Since then, I’ve written on planes, trains, sometimes even automobiles (not while driving), local coffee shops, and probably boosted Starbucks’s stock price with all coffee I’ve bought to write at their tables.
Sometimes, like when I’ve written in hotels while driving across the country, I worked in different places because I was traveling. Sometimes, I needed to seek the patch of sunlight for my creative energy. And sometimes, that patch of sunlight found me, in a loud, dirty place.
I don’t just do this with writing, either. I’ve done this with workouts, like driving to the public track to do bodyweight exercises. I could have done them in the hallway instead of walking out the front door but, on that day, the new location invigorated me.
But new places is only one part of the equation for creativity.
If you want to accomplish a creative project, you must commit yourself to a routine. Jocko Willink titled one of his books Discipline Equals Freedom. Discipline also equals creativity. Usually, you’ll do best by choosing a location and time for working on your project. When you sit – or stand – at the same place and time day after day, you build the backbone of your creative process.
For over a decade, I’ve studied Daoist meditation. It’s given me some unique insights into cultivating creativity. Daoists recommend students stand or sit in the same place and even face the same direction when they meditate.

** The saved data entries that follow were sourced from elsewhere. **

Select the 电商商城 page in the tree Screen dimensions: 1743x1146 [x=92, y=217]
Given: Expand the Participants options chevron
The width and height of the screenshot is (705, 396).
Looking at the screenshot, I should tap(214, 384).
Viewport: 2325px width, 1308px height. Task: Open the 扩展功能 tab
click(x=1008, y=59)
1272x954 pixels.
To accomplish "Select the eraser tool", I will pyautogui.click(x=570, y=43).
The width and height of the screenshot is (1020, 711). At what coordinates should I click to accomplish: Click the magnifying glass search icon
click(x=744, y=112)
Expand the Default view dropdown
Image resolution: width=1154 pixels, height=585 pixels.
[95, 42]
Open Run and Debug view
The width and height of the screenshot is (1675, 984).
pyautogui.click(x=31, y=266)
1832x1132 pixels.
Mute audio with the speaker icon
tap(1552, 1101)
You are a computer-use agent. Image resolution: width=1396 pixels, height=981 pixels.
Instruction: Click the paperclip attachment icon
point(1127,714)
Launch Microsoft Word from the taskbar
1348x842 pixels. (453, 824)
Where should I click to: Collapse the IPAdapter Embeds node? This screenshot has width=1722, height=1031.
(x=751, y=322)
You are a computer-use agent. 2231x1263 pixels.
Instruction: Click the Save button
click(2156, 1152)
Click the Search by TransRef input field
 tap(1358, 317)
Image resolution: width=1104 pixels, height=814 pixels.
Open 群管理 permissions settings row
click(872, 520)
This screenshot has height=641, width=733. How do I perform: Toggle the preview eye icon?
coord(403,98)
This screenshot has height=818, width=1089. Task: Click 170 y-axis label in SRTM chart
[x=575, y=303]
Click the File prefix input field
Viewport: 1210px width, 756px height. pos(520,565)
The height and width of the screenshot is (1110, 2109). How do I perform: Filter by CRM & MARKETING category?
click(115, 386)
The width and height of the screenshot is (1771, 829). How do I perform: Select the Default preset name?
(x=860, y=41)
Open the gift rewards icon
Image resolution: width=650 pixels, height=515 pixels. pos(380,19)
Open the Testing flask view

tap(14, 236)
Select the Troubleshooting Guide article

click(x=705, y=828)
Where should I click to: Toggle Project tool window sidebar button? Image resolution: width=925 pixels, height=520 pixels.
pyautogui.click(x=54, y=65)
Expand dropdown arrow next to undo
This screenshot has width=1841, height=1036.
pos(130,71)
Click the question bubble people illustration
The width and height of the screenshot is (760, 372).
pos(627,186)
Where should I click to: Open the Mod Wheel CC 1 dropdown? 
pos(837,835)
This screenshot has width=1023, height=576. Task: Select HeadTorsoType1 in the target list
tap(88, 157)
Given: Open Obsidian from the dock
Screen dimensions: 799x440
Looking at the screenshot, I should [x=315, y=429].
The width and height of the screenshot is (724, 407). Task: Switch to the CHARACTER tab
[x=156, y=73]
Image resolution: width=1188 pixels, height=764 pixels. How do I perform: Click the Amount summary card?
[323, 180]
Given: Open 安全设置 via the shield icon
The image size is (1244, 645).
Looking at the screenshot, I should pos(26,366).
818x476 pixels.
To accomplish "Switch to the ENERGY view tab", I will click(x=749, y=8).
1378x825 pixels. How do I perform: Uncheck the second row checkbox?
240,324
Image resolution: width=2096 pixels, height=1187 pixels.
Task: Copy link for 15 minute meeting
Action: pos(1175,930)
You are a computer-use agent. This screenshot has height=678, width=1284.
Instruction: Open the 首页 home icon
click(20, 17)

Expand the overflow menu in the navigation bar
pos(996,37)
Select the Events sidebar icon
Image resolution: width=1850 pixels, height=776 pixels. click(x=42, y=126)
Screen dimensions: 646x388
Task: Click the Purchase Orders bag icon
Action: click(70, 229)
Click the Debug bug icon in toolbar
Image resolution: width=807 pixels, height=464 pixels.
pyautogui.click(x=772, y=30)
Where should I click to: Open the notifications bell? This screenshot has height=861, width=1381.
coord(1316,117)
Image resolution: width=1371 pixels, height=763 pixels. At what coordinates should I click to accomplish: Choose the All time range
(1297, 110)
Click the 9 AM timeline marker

This is to build the habit – the backbone.
However, once you build your backbone, you’ll sometimes do better if you change location for your routine.
The cliché coffee shop often works – for writing or work on your computer, not meditating. Unless you’re an exhibitionist and you get off on people watching you sit perfectly still. Or maybe a bus station will work, too. I’ve written perhaps one hundred pages at airport gates – hundreds more on flights, my laptop on the tray table and shoved into my chest, my elbows pulled back like I’m about to dive into a pool. Creative energy doesn’t care about your comfort. (And neither do the airlines.)
For creative work, it’s good to build a backbone with a routine. After that, seek the patches of sunlight. Explore what lights you up and gets your creative energy flowing. Do what it takes to get there when you need it. If your creative output gets stagnant, shake it up.
*Thanks to the late Gary Halbert for that metaphor
**I took notes for this story at Parfet Park, wrote the first draft in my office, and edited it with a pen at Indulge Bistro & Wine Bar, and typed my edits back into the Word Document at our dining room table.